Despite the constant complaints of substandard TV coverage of the Ghana Premier League (GPL) from consumers, Kurt Okraku believes StarTimes deserve commendation for trusting in local football, to begin with.

In the process, he also took a dig at local Ghanaian media for not showing as much faith in the league to put as much money as the Chinese broadcaster did.

On an almost weekly basis, subscribers to the GPL coverage bemoan the general difficulty in watching the competition as compared to other African leagues.

“I will describe these as operational challenges,” the FA President told Joy Sports on Saturday. He referred to common complaints of uncomplimentary picture quality, difficulty in accessing games on public platforms, and general production issues.

StarTimes, a Chinese pay TV broadcaster, in 2020 reached a five-year agreement with the GFA to exclusively broadcast Ghana’s first-tier men’s league. Their successful bid was worth about $1 million per year.

Okraku, who said he watches GPL matches very regularly, was asked which adjectives he would used to describe the coverage.

“I don’t talk about adjectives.

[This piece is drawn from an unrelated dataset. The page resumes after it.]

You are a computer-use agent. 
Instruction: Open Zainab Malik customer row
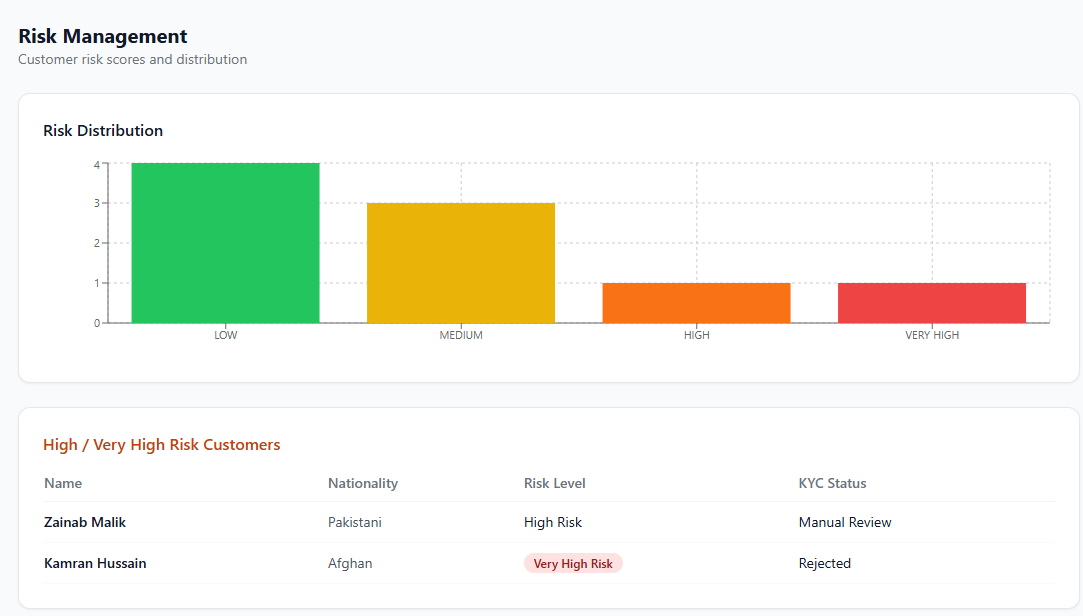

I talk about first of all being appreciative to StarTimes for investing $1 million a year in our sport, in a sport that had been maligned, in a sport that had big image challenges, in a sport that is operating in a small football economy,” the FA boss told Gary Al-Smith on the Joy Sports Link.

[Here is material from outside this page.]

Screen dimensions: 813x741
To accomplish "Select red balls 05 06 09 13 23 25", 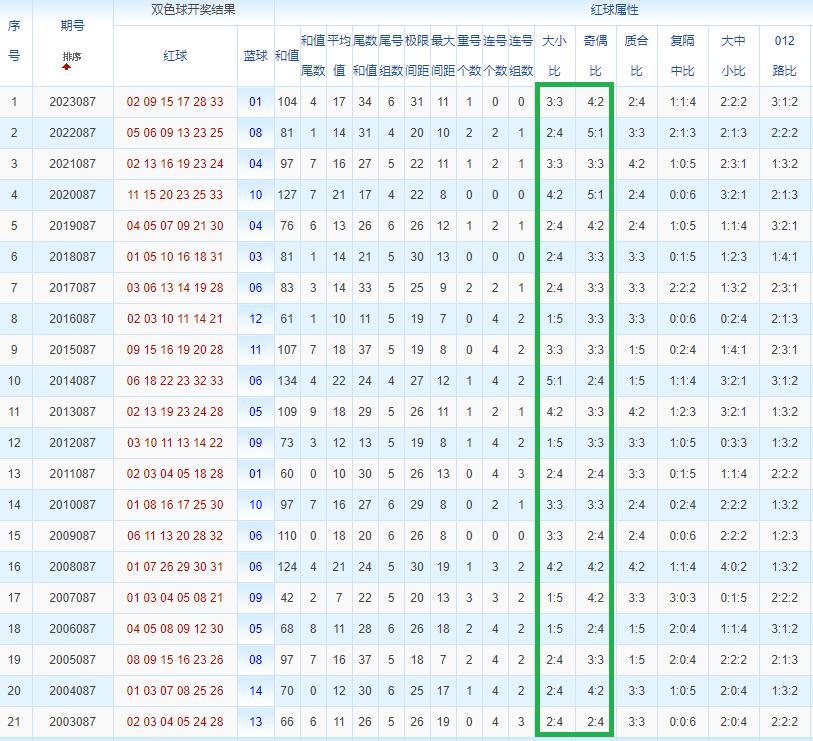I will pos(175,133).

StarTimes is widely known to have two broadcast teams for GPL coverage, one for southern sector games and the other for the northern sector.

“Yes [there are operational challenges]. I have seen [the] two teams deliver coverage on the GPL. [The southern sector team] deliver quality content and the other team has challenges that are unfixed. The GFA have been communicating with them to ensure we get much better coverage especially with the second team. We will work with them to make their production a lot better.”

Al-Smith put it to the President that his willingness to make excuses for the broadcaster could be construed as thinking that StarTimes are doing Ghanaians a favour. This led to a swift reaction from the FA boss.

“They have given us the chance to see several talents play when most stations in Ghana failed or ran away from investing in domestic football. When the product was available, people [local investors] moved away from it. No other media outlet in Ghana believed in our football enough to invest the kind of money that StarTimes are investing,” he concluded.

This led to a back-and-forth with Al-Smith, who challenged the President’s assertion with the publicly known information that state broadcaster, GTV, also put in a bid. However, the President clarified that all things considered, StarTimes gave a better financial package and commitment than any other entity.

The Ghana Premier League restarted in November 2020 after its abrupt cancellation of the 2019/20 season.